Go to the previous, next section.

Comparisons

The COMPARE command is used to specify that a comparison is to be performed. The comparison may be done within the current calculation or may be done with a different PSF, a different coordinate set, a different parameter set, a different hydrogen bond list, a different non-bonded list, a different set of constraints, a different set of averaging data structures, a different Poisson-Boltzmann data structure or any combination thereof. In addition, the COMPARE command can be used to reorient an entire coordinate trajectory with respect to a reference coordinate set.

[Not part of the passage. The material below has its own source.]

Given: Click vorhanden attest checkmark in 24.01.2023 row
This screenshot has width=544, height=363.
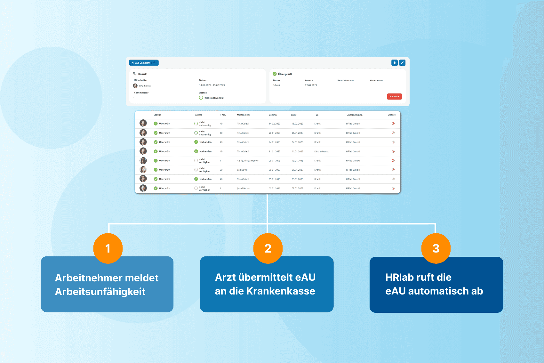Looking at the screenshot, I should 196,142.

Before one uses the COMPARE command, it is important to understand what the the program needs to do a comparison. When the analysis facility is called, it needs at least seven data structures; a PSF, a coordinate set, a set of harmonic constraints, a parameter set, a parameter coding set, hydrogen bond list, and a non-bonded list. It may also require the Poisson-Boltzmann data structure or one of dynamical average data structures. The function of the COMPARE command is to create another set of these seven data structures to be used for comparison calculations, and to establish a relationship between the two sets of data structures. Let us examine each of these tasks in turn.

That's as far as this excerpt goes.